Exercise goal
Each line that includes "Yorumları" must be copied from the records.

┌─ Input data

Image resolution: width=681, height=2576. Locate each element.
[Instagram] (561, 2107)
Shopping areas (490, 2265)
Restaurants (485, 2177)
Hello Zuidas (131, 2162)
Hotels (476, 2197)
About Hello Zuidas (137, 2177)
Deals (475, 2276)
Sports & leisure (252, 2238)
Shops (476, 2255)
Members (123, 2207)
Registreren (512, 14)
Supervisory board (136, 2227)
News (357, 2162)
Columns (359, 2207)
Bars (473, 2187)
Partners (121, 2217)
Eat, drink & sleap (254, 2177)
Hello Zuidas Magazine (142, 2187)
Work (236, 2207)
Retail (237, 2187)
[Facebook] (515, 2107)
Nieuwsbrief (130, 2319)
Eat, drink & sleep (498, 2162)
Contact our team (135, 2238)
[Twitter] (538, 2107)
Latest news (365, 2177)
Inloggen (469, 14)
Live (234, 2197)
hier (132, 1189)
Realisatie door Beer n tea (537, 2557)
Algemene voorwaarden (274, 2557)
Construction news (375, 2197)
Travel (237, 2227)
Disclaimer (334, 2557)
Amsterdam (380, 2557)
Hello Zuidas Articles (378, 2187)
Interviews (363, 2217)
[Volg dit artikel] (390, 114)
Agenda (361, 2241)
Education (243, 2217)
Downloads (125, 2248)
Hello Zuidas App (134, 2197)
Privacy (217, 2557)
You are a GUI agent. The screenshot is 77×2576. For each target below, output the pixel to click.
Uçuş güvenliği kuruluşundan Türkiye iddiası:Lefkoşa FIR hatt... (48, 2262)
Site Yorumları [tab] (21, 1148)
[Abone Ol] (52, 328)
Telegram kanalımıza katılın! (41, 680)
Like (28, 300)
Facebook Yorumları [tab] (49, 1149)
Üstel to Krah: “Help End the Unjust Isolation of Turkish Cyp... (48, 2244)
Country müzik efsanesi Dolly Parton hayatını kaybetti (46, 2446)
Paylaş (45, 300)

└─

Response to this task
Site Yorumları [tab] (21, 1148)
Facebook Yorumları [tab] (49, 1149)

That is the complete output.